= SOURCE DOCUMENT =
[RFC PATCH v2 2/3] vfio: Set the priority of the VFIO VM state change handler explicitly

Shenming Lu posted 3 patches 5 years, 2 months ago
Maintainers: Alex Williamson <alex.williamson@redhat.com>, "Michael S. Tsirkin" <mst@redhat.com>, Marcel Apfelbaum <marcel.apfelbaum@gmail.com>
There is a newer version of this series
[RFC PATCH v2 2/3] vfio: Set the priority of the VFIO VM state change handler explicitly
Posted by Shenming Lu 5 years, 2 months ago
In the VFIO VM state change handler, VFIO devices are transitioned
in the _SAVING state, which should keep them from sending interrupts.
Then we can save the pending states of all interrupts in the GIC VM
state change handler (on ARM).

So we have to set the priority of the VFIO VM state change handler
explicitly (like virtio devices) to ensure it is called before the
GIC's in saving.

Signed-off-by: Shenming Lu <lushenming@huawei.com>
Reviewed-by: Kirti Wankhede <kwankhede@nvidia.com>
---
 hw/vfio/migration.c | 3 ++-
 1 file changed, 2 insertions(+), 1 deletion(-)

diff --git a/hw/vfio/migration.c b/hw/vfio/migration.c
index 3b9de1353a..97ea82b100 100644
--- a/hw/vfio/migration.c
+++ b/hw/vfio/migration.c
@@ -862,7 +862,8 @@ static int vfio_migration_init(VFIODevice *vbasedev,
     register_savevm_live(id, VMSTATE_INSTANCE_ID_ANY, 1, &savevm_vfio_handlers,
                          vbasedev);
 
-    migration->vm_state = qemu_add_vm_change_state_handler(vfio_vmstate_change,
+    migration->vm_state = qdev_add_vm_change_state_handler(vbasedev->dev,
+                                                           vfio_vmstate_change,
                                                            vbasedev);
     migration->migration_state.notify = vfio_migration_state_notifier;
     add_migration_state_change_notifier(&migration->migration_state);
-- 
2.19.1


Re: [RFC PATCH v2 2/3] vfio: Set the priority of the VFIO VM state change handler explicitly
Posted by Cornelia Huck 5 years, 2 months ago
On Wed, 9 Dec 2020 16:09:18 +0800
Shenming Lu <lushenming@huawei.com> wrote:

> In the VFIO VM state change handler, VFIO devices are transitioned
> in the _SAVING state, which should keep them from sending interrupts.

= WHAT TO WORK ON =
1. Reproduce the VFIO patch thread verbatim, starting at "Signed-off-by: Shenming Lu" and ending at "insertions(+), 1 deletion(-)".
2. Pick up the VFIO patch thread from its last line and continue writing it.

= Records of locating words and elements on a page =
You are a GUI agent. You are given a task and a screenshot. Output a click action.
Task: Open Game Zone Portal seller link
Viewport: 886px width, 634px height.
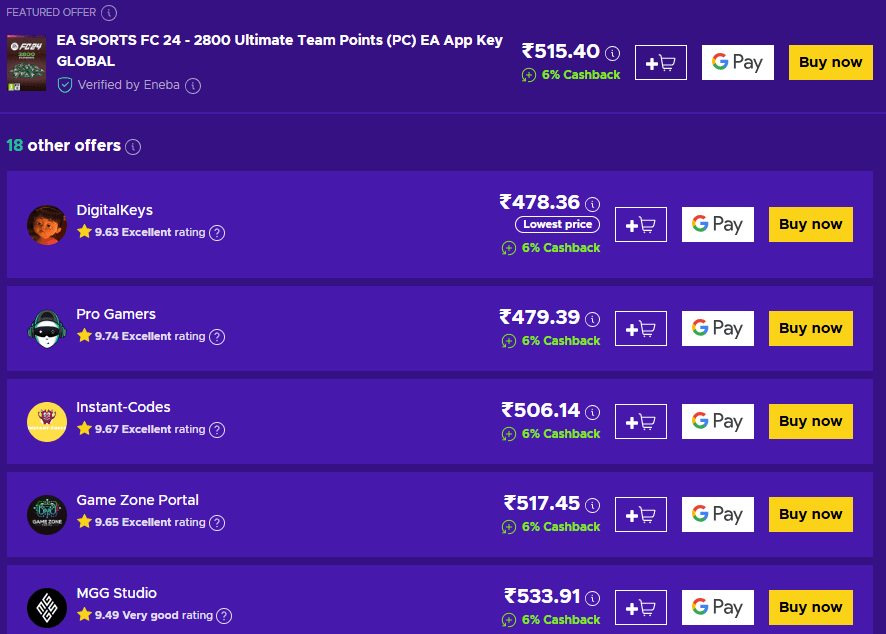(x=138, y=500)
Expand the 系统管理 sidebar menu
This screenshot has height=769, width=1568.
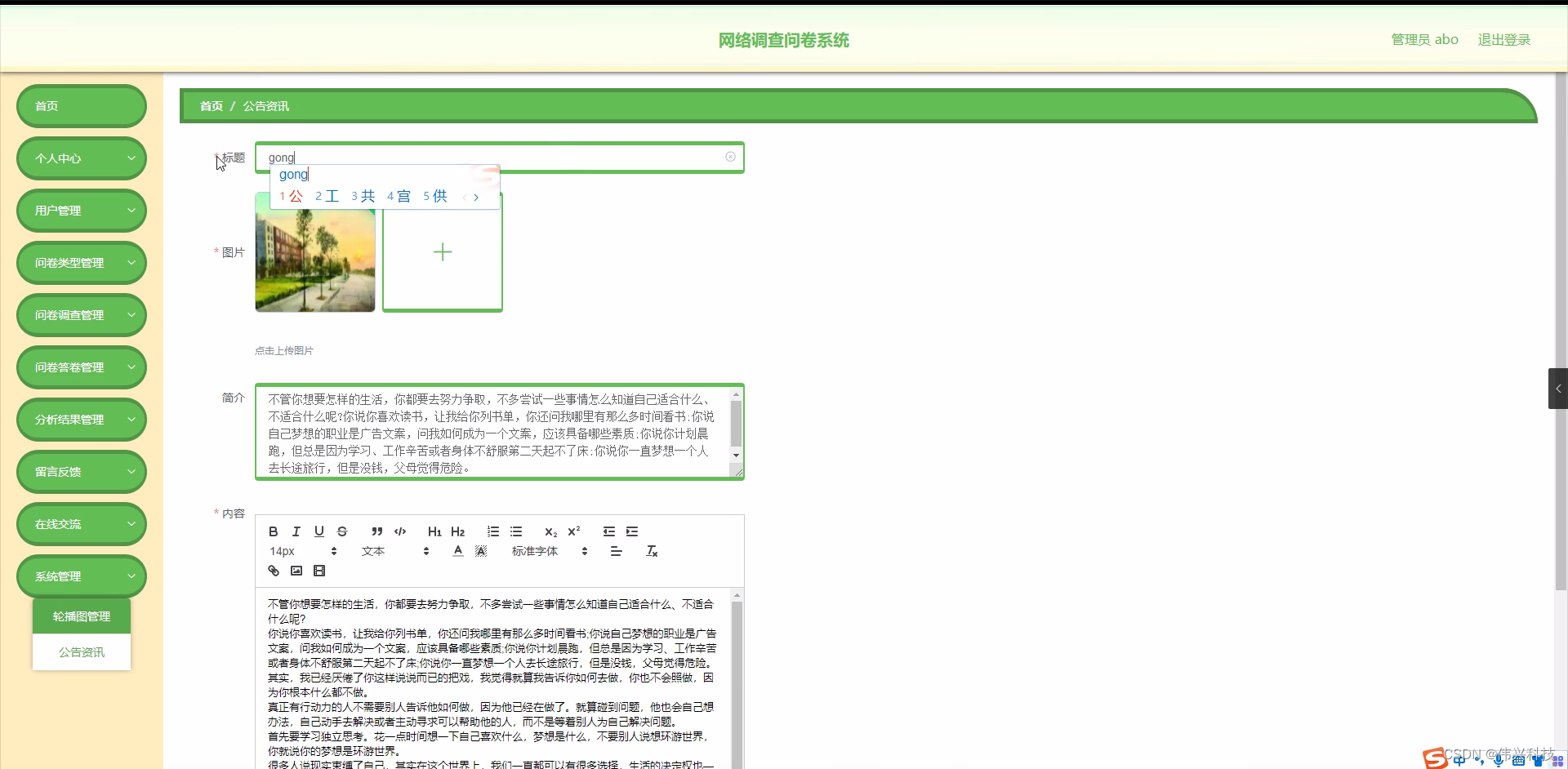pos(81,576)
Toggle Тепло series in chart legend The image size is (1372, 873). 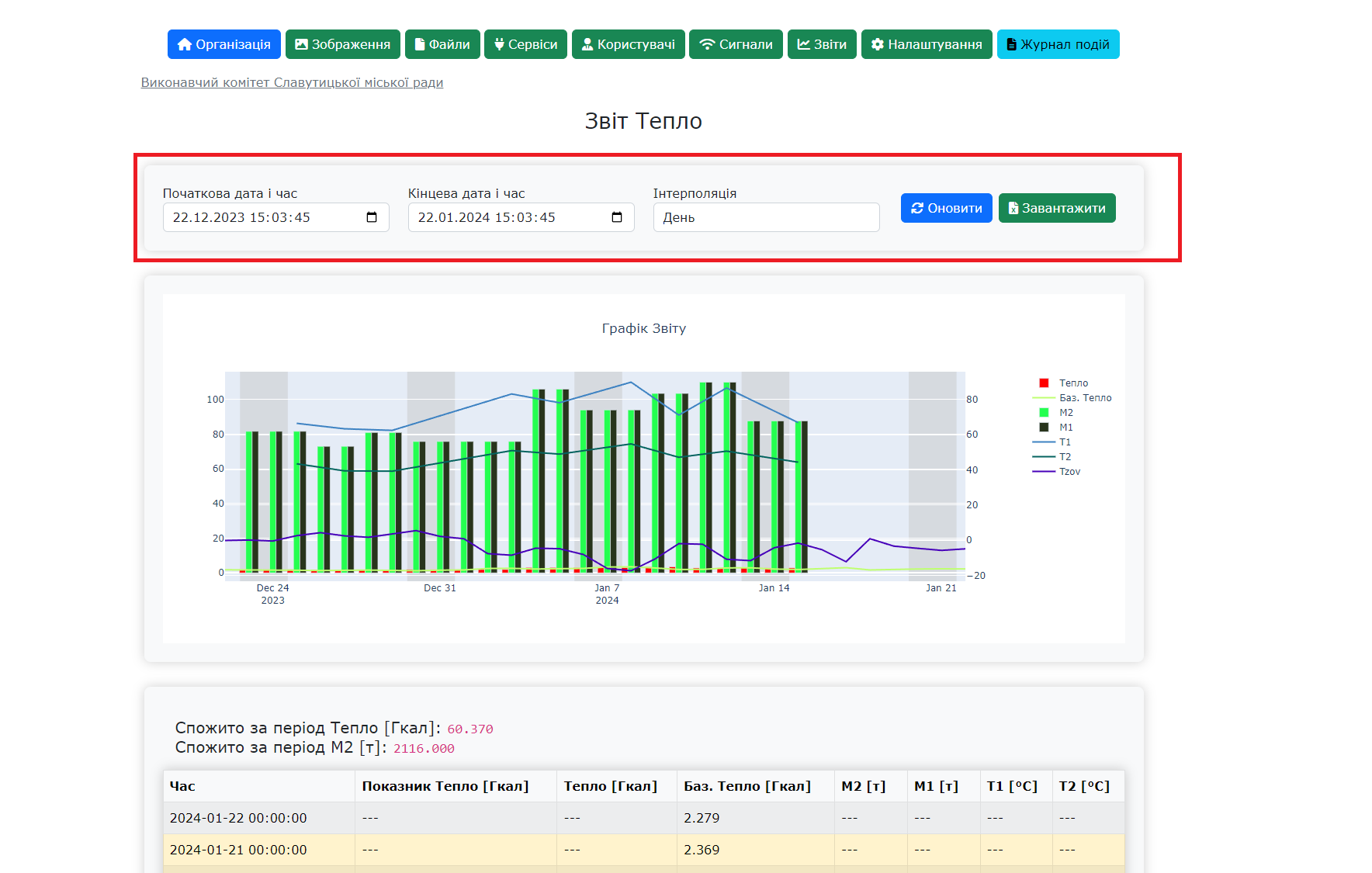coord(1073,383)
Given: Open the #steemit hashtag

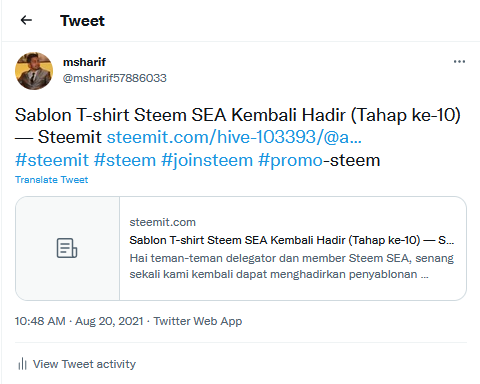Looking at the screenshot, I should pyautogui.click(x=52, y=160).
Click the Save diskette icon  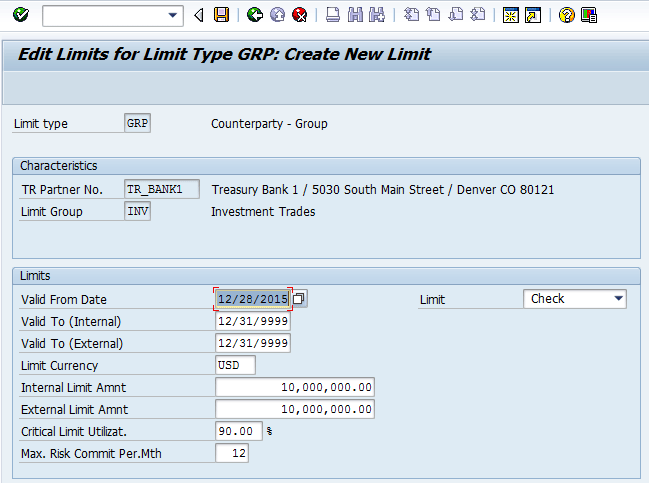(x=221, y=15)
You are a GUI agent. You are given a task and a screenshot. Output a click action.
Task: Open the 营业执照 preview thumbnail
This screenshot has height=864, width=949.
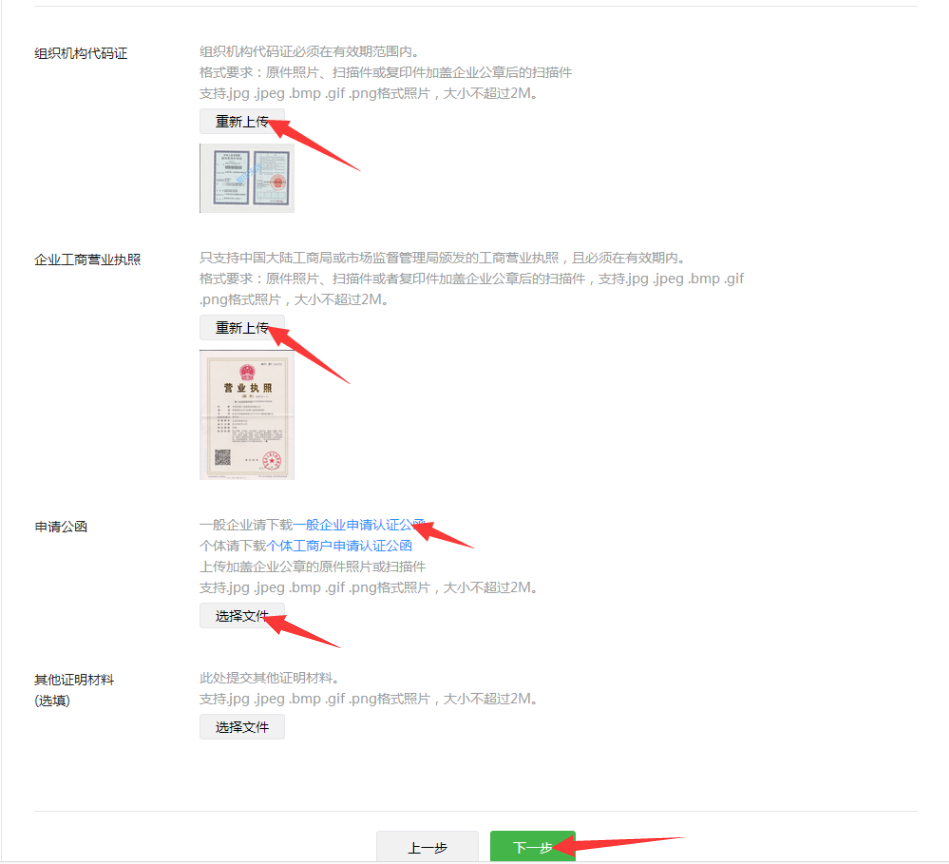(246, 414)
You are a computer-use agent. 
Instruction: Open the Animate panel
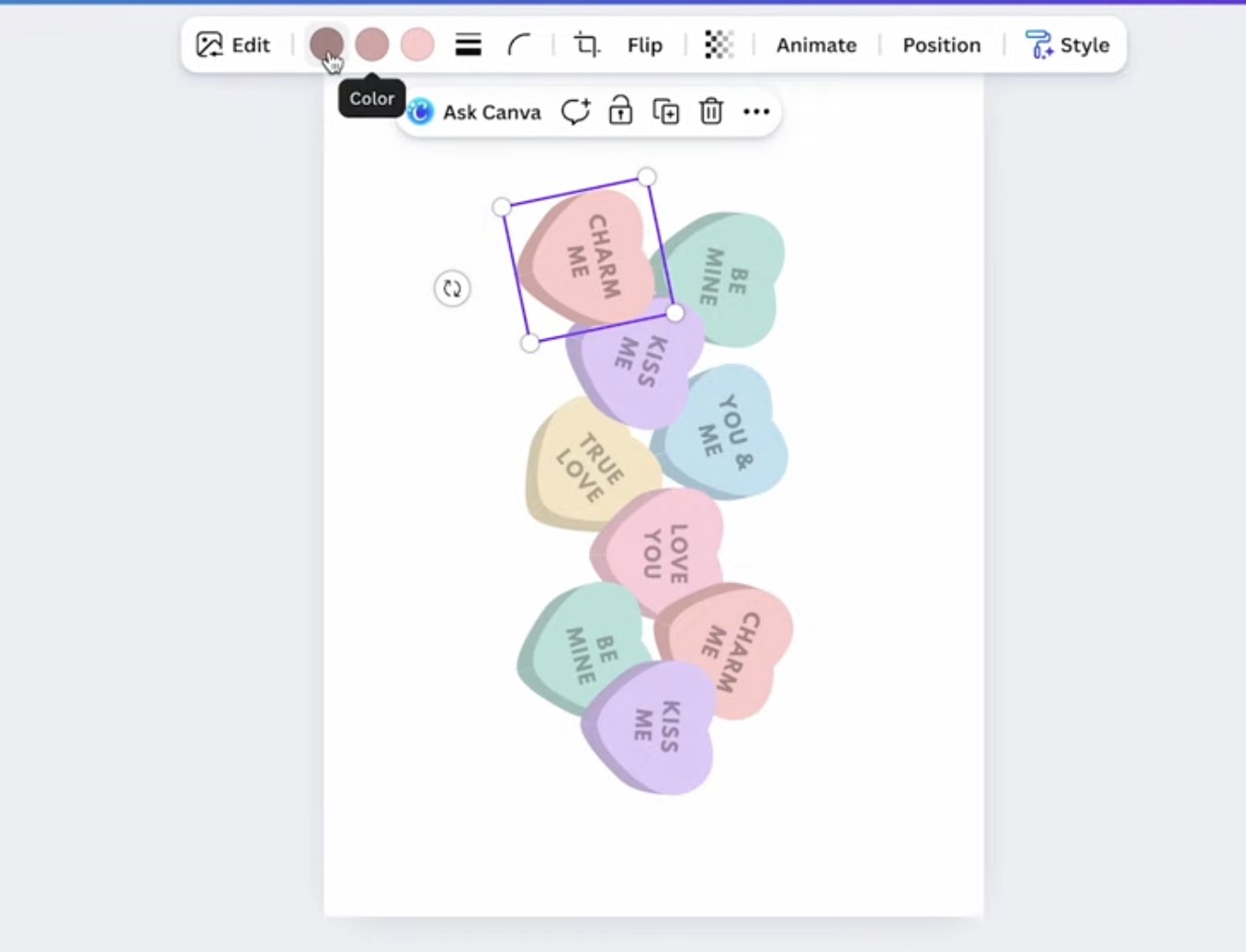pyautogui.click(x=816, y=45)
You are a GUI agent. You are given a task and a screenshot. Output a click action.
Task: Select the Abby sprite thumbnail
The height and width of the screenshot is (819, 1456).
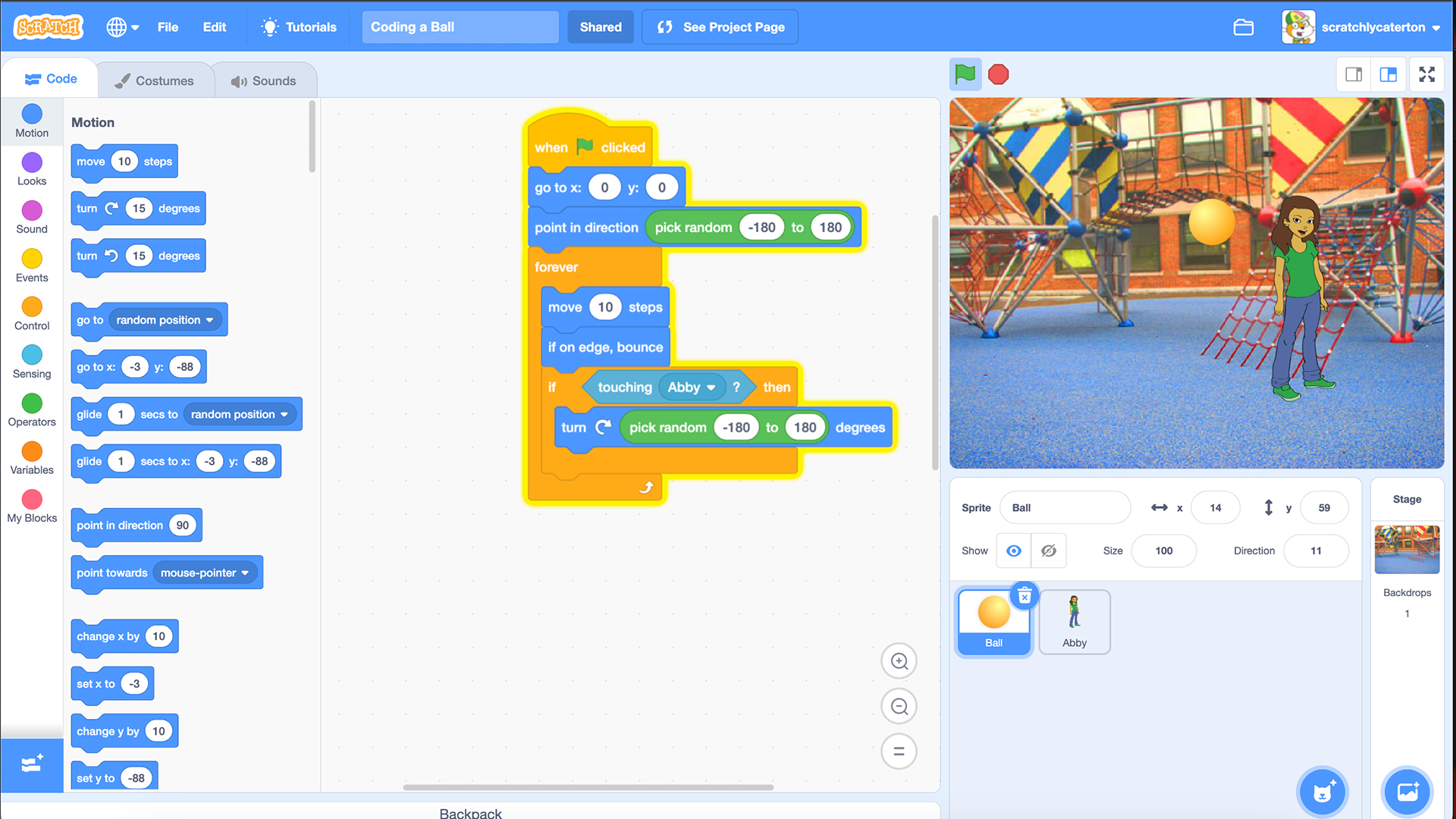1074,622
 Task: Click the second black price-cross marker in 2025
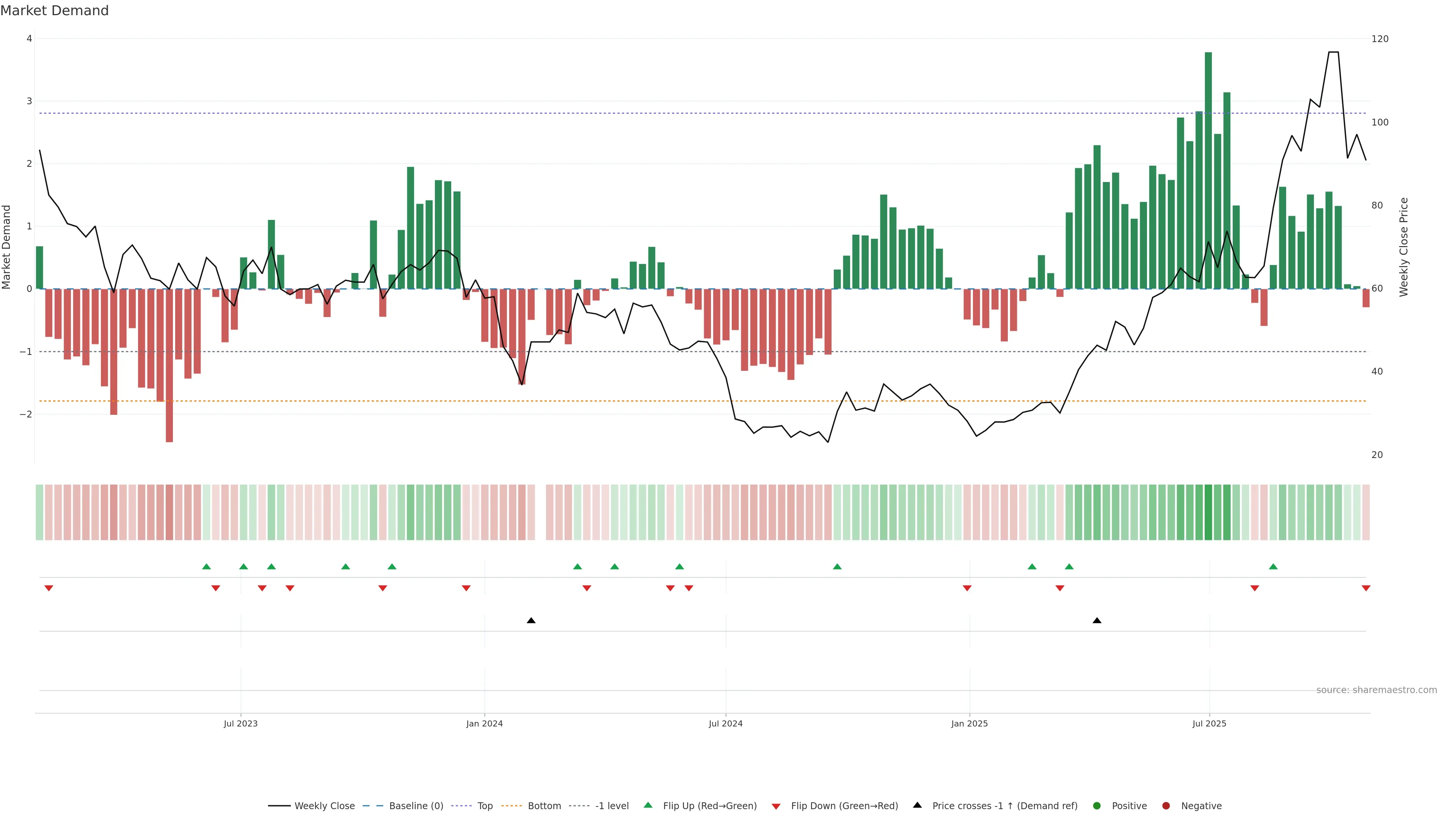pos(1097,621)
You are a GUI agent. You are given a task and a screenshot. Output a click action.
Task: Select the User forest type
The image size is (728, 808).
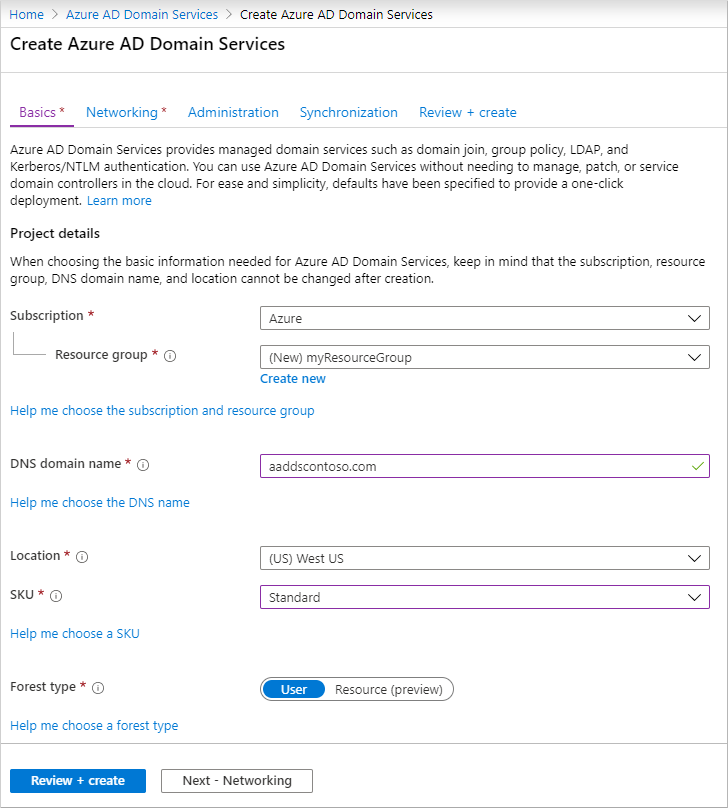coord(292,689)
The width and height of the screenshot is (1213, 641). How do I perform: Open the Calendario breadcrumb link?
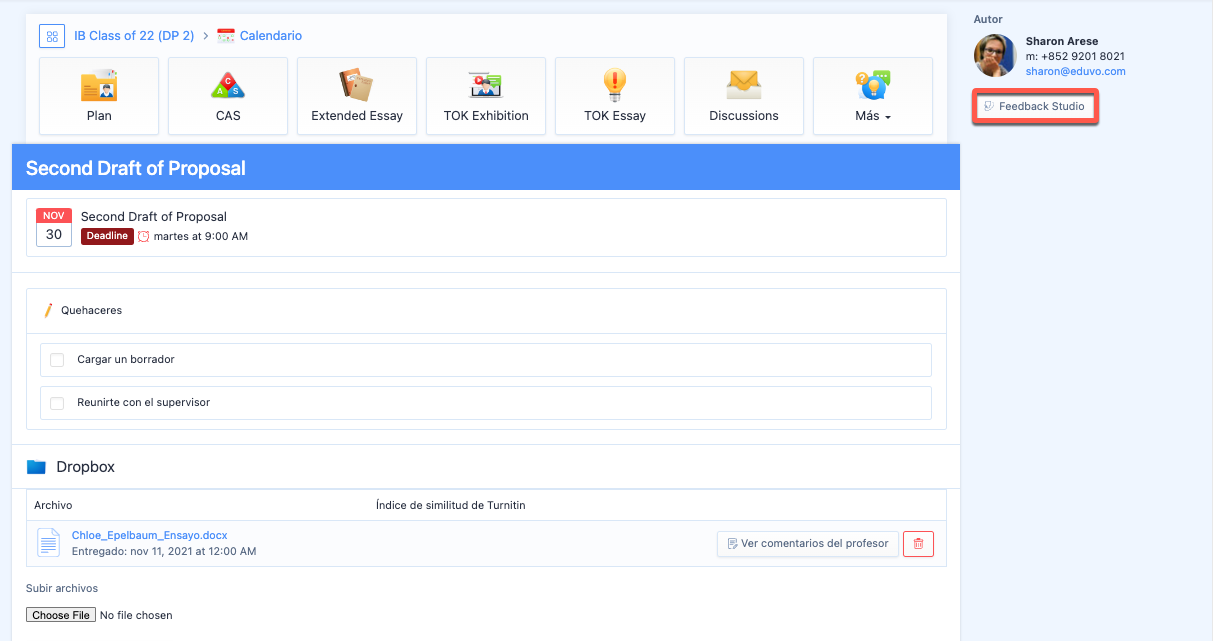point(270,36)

= OUTPUTS FOR THE TASKS =
1.
Signed-off-by: Shenming Lu <lushenming@huawei.com>
Reviewed-by: Kirti Wankhede <kwankhede@nvidia.com>
---
 hw/vfio/migration.c | 3 ++-
 1 file changed, 2 insertions(+), 1 deletion(-)

2.
> Then we can save the pending states of all interrupts in the GIC VM
> state change handler (on ARM).
> 
> So we have to set the priority of the VFIO VM state change handler
> explicitly (like virtio devices) to ensure it is called before the
> GIC's in saving.

What this patch does is to make the priority of the vfio migration
state change handler depending on the position in the qdev tree. As all
state change handlers with no explicit priority are added at priority
0, this will make sure that this handler runs before (save) resp. after
(restore) nearly all other handlers, which will address your issue here
(and possibly similar ones).

So, this patch seems fine for now, but I'm wondering whether we need to
think more about priorities for handlers in general, and if there are
more hidden dependencies lurking in there.

> 
> Signed-off-by: Shenming Lu <lushenming@huawei.com>
> Reviewed-by: Kirti Wankhede <kwankhede@nvidia.com>
> ---
>  hw/vfio/migration.c | 3 ++-
>  1 file changed, 2 insertions(+), 1 deletion(-)
> 
> diff --git a/hw/vfio/migration.c b/hw/vfio/migration.c
> index 3b9de1353a..97ea82b100 100644
> --- a/hw/vfio/migration.c
> +++ b/hw/vfio/migration.c
> @@ -862,7 +862,8 @@ static int vfio_migration_init(VFIODevice *vbasedev,
>      register_savevm_live(id, VMSTATE_INSTANCE_ID_ANY, 1, &savevm_vfio_handlers,
>                           vbasedev);
>  
> -    migration->vm_state = qemu_add_vm_change_state_handler(vfio_vmstate_change,
> +    migration->vm_state = qdev_add_vm_change_state_handler(vbasedev->dev,
> +                                                           vfio_vmstate_change,
>                                                             vbasedev);
>      migration->migration_state.notify = vfio_migration_state_notifier;
>      add_migration_state_change_notifier(&migration->migration_state);


Re: [RFC PATCH v2 2/3] vfio: Set the priority of the VFIO VM state change handler explicitly
Posted by Shenming Lu 5 years, 2 months ago
On 2020/12/9 20:45, Cornelia Huck wrote:
> On Wed, 9 Dec 2020 16:09:18 +0800
> Shenming Lu <lushenming@huawei.com> wrote:
> 
>> In the VFIO VM state change handler, VFIO devices are transitioned
>> in the _SAVING state, which should keep them from sending interrupts.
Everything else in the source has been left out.